→ **WHAT IS BEING ASKED**: Take the line containing "Where should I click to: Select" and all lines after it to the end of the records, and output them exactly.

→ **AVAILABLE DATA**:
.....
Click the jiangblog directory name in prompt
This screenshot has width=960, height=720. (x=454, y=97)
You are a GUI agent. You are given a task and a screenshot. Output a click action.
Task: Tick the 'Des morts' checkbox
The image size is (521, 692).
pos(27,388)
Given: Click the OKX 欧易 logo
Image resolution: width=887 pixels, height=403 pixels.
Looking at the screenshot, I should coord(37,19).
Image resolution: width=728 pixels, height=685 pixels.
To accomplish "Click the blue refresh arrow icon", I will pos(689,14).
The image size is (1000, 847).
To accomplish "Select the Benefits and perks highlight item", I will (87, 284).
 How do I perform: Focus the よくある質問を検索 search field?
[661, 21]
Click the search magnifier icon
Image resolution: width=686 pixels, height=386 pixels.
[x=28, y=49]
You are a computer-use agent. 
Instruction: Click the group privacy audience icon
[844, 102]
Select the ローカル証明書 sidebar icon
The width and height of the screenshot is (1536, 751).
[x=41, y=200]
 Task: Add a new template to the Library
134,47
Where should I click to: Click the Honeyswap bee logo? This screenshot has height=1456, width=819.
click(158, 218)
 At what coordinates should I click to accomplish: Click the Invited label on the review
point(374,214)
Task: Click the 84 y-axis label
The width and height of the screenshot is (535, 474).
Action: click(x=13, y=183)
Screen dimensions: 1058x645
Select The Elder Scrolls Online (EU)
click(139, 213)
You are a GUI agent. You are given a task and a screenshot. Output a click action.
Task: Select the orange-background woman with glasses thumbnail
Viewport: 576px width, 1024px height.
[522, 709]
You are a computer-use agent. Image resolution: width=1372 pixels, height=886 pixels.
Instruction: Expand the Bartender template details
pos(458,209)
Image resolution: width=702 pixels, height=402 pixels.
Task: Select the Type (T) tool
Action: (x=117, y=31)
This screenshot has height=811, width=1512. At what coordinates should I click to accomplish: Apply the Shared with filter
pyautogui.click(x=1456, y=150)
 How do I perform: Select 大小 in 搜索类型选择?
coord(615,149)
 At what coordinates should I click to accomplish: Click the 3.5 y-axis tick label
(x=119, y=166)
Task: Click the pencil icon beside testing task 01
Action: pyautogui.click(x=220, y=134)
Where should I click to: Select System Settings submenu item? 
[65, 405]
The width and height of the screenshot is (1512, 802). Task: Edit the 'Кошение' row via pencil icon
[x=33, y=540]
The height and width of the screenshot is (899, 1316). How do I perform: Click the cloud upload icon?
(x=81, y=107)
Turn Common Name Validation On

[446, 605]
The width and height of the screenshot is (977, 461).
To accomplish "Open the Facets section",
.....
→ **FINISHED TASK**:
Where should I click to: Select System Settings submenu item? 
[65, 405]
The width and height of the screenshot is (1512, 802). Task: Edit the 'Кошение' row via pencil icon
[x=33, y=540]
The height and width of the screenshot is (899, 1316). How do I perform: Click the cloud upload icon?
(x=81, y=107)
Turn Common Name Validation On

[446, 605]
The width and height of the screenshot is (977, 461).
To accomplish "Open the Facets section",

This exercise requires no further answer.